April 16 (Bloomberg) -- MF Global Holdings Ltd.’s independent directors won dismissal of nine claims, including fraud and violations of New York business law, in a lawsuit brought by a customer of the defunct brokerage company.
Allegations against New York-based private equity firm J.C. Flowers & Co. tied to the conduct of former MF Global Chairman Jon Corzine were also thrown out today by U.S. District Judge Victor Marrero in Manhattan, who previously narrowed claims in a related suit against Corzine brought by customers suing in the wake of the company’s 2011 collapse.
Marrero said in his ruling that plaintiff Sapere CTA Fund LLP, a former commodities customer of MF Global, brought claims that “fly in the face” of legal precedent and targeted some defendants who “could not plausibly bear responsibility for any of the harm” alleged in a complaint originally filed in 2011.
While the judge allowed claims to go forward against Corzine and Edith O’Brien, MF Global’s former assistant treasurer, he concluded that the Sapere plaintiffs failed to state a case against the firm’s seven former independent directors.
“No amount of argument can overcome the lack of legal support for several of the claims filed in this action,” Marrero wrote.
Edmund Polubinski, a lawyer for the independent directors, had urged the judge to throw out the claims, saying in a court filing that Sapere failed to connect his clients to the alleged wrongful conduct.
“The independent directors had no awareness of or any involvement in any allegedly illegal transfers of customers’ funds,” Polubinski said. “No party has ever asserted they did.”
Edward Pinter, a lawyer for Sapere, said it was the single largest commodities customer affected by New York-based MF Global’s collapse, losing hundreds of millions of dollars.
“We are generally pleased with the decision, as it keeps the core claims against Jon Corzine and other MF Global executives intact,” Pinter said in a phone interview. “We do remain confident that Corzine and the other defendants will be held accountable for their acts.”
MF Global filed for bankruptcy on Oct. 31, 2011, after a $6.3 billion bet on bonds of some of Europe’s most indebted nations.

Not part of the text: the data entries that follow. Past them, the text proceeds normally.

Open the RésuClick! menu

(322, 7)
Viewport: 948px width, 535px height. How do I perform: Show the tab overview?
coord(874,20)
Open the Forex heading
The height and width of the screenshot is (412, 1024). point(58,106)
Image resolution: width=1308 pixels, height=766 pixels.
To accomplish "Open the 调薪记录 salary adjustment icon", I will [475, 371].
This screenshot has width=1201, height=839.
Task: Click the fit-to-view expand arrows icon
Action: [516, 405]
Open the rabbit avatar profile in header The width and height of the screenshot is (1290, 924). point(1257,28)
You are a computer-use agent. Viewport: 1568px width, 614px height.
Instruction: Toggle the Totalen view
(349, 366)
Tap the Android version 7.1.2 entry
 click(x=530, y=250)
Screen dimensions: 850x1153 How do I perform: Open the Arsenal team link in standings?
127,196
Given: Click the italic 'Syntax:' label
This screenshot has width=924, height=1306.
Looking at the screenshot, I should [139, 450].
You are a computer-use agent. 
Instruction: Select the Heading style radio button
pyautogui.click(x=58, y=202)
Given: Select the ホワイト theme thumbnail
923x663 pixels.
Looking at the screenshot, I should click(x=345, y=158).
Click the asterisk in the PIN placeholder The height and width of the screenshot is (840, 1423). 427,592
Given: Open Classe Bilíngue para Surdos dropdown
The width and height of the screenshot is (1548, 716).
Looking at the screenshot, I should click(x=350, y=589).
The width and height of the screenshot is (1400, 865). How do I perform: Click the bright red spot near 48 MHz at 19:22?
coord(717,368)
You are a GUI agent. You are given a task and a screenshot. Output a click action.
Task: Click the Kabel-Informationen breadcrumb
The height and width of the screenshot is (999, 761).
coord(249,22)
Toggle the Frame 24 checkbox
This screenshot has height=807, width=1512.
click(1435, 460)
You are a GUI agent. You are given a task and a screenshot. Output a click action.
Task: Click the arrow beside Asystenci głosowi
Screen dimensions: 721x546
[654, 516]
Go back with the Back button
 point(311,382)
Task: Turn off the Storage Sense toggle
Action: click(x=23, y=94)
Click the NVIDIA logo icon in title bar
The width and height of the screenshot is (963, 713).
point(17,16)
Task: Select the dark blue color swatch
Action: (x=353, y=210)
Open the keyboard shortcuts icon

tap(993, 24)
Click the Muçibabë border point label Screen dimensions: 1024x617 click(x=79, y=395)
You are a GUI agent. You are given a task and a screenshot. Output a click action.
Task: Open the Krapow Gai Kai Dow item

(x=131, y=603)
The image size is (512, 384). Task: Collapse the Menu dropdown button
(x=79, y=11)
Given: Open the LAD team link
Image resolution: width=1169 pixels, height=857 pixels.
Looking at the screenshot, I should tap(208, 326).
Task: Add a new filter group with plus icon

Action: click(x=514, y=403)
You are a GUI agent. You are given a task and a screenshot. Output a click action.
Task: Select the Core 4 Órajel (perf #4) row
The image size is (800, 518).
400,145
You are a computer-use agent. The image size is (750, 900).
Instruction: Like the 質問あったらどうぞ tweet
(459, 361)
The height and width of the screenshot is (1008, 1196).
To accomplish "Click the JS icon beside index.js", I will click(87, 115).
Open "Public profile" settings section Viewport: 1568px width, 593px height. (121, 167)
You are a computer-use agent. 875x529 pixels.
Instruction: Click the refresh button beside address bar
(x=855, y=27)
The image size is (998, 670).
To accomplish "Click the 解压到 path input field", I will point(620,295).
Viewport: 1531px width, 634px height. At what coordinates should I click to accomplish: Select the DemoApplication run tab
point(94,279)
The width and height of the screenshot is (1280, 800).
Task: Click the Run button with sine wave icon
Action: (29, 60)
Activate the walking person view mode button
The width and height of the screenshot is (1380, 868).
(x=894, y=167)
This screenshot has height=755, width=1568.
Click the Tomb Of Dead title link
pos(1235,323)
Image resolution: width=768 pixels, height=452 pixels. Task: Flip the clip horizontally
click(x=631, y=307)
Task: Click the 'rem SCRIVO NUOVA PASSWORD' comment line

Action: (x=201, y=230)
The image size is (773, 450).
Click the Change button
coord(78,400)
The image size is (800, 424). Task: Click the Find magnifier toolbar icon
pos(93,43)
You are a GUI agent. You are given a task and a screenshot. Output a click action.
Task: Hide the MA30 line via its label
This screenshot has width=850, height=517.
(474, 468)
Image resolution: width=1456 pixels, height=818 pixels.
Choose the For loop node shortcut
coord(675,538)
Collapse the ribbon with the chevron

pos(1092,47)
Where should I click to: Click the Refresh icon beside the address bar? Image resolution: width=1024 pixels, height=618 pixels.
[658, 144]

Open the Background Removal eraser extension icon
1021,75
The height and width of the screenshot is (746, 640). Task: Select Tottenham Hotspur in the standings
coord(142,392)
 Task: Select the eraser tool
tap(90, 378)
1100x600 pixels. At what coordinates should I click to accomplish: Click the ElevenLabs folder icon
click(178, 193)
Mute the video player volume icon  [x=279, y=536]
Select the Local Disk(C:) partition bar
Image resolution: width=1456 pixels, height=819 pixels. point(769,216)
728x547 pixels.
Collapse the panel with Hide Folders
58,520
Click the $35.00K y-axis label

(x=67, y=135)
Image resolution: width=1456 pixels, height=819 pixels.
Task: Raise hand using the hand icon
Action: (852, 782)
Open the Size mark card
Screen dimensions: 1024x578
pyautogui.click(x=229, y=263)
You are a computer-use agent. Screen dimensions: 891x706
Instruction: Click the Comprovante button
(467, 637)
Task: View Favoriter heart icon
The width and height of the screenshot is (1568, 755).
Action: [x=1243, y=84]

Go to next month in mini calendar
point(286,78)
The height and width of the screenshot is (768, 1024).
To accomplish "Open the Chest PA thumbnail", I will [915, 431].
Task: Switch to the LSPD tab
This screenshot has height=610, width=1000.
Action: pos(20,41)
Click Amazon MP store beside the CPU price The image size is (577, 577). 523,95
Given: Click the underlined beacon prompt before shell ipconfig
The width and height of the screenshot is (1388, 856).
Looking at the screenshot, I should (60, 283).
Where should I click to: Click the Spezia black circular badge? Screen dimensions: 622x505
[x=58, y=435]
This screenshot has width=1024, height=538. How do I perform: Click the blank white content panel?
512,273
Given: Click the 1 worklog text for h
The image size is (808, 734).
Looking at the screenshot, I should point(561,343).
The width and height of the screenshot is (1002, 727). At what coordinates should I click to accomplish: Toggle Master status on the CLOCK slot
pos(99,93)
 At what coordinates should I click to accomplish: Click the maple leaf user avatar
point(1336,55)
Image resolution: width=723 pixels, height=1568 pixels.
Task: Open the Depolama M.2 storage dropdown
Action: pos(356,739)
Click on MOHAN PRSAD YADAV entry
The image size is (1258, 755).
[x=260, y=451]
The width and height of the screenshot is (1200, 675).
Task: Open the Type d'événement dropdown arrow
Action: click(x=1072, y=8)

Customers alleged in lawsuits against Corzine and other former executives that more than $1.6 billion that should have been segregated was transferred to other parts of the company during a liquidity crisis.
Marrero in February denied bids by Corzine, a former governor of New Jersey and onetime co-chairman of Goldman Sachs Group Inc., to dismiss several cases brought over MF Global’s collapse. Today, the judge again rejected a request by Corzine, O’Brien and other ex-MF Global officers to throw out claims that they aided and abetted violations of the Commodities Exchange Act.
Steven Goldberg, a spokesman for Corzine at Sard Verbinnen & Co., said he had no immediate comment on Marrero’s rulings.
The case is In re MF Global Holdings Limited Investment Litigation 11-cv-07866, U.S. District Court, Southern District of New York (Manhattan).